Total expenditures for dental services in the United States increased from $31 billion in 1990 to $74 billion in 2003. Domestic dental care expenditures are projected by the Centers for Medicare & Medicaid Services to grow 6% annually, reaching $110 billion by the year 2010. The Company believes that the demand for dental services, equipment and supplies will continue to be influenced by the following factors:
| | Demographics. The U.S. population grew from 235.1 million in 1980 to 280.3 million in 2003, and is expected to reach 299.9 million by 2010. The median age of the population is also increasing and Patterson believes that older dental patients spend more on a per capita basis for dental services. |
| | Dental products and techniques. Technological developments in dental products have contributed to advances in dental techniques and procedures, including cosmetic dentistry and dental implants. |
| | Demand for certain dental procedures. Demand is growing for preventive dentistry and specialty services such as periodontic (the treatment of gums), endodontic (root canals), orthodontic (braces), and other dental procedures that enable patients to keep their natural teeth longer and improve their appearance. |
| | Increased dental office productivity. The number of dentists per 100,000 U.S. population is forecasted to decline over the next two decades. As a result, the number of patients per dental practice is expected to grow.

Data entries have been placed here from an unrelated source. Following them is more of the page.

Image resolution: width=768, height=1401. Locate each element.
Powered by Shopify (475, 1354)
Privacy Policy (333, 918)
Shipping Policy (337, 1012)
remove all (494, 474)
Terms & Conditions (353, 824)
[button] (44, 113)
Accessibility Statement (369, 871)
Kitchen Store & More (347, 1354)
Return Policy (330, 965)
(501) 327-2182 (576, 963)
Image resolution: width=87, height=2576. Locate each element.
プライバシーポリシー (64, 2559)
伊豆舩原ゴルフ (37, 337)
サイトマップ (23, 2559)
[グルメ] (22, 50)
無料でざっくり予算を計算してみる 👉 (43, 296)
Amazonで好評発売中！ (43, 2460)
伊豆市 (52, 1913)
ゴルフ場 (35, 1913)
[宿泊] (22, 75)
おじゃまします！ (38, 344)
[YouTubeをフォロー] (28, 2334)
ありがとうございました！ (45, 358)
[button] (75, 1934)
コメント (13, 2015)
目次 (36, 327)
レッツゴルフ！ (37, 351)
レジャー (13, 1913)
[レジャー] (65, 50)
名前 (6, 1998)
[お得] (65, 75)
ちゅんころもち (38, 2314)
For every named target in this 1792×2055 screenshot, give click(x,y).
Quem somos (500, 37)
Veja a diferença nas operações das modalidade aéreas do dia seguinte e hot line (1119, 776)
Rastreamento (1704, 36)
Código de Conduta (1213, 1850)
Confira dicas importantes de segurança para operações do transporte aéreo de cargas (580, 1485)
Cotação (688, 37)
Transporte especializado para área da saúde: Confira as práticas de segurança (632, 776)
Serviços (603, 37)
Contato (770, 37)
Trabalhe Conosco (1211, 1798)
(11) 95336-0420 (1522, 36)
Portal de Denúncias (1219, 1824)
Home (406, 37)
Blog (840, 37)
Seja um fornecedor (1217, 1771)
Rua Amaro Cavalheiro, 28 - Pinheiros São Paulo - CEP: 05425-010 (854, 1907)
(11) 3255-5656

For this reason dentists are showing increased willingness to invest in dental equipment and office infrastructure that can strengthen the productivity of their practices. |
| | Demand for infection control products. Greater public awareness as well as regulations and guidelines instituted by OSHA, the American Dental Association and state regulatory authorities have resulted in increased use of infection control (asepsis) products such as protective clothing, gloves, facemasks, and sterilization equipment to prevent the spread of communicable diseases such as AIDS, hepatitis and herpes. |
| | Coverage by dental plans. An increasing percentage of dental services are being funded by private dental insurance. The Centers for Medicare & Medicaid Services statistics on expenditures for dental services in the United States indicate that private dental insurance paid approximately 50% of the $74 billion in total expenditures for 2003, compared to approximately 48% of the $31 billion in total expenditures for 1990. |
Strategy
Pattersons objective is to remain a leading national distributor of supplies, equipment and related services in the market while continuing to improve its profitability and enhance its value to customers. To achieve this objective, Patterson has adopted a strategy of emphasizing its value-added, full-service capabilities, using technology to enhance customer service, continuing to improve operating efficiencies, and growing through internal expansion and acquisitions.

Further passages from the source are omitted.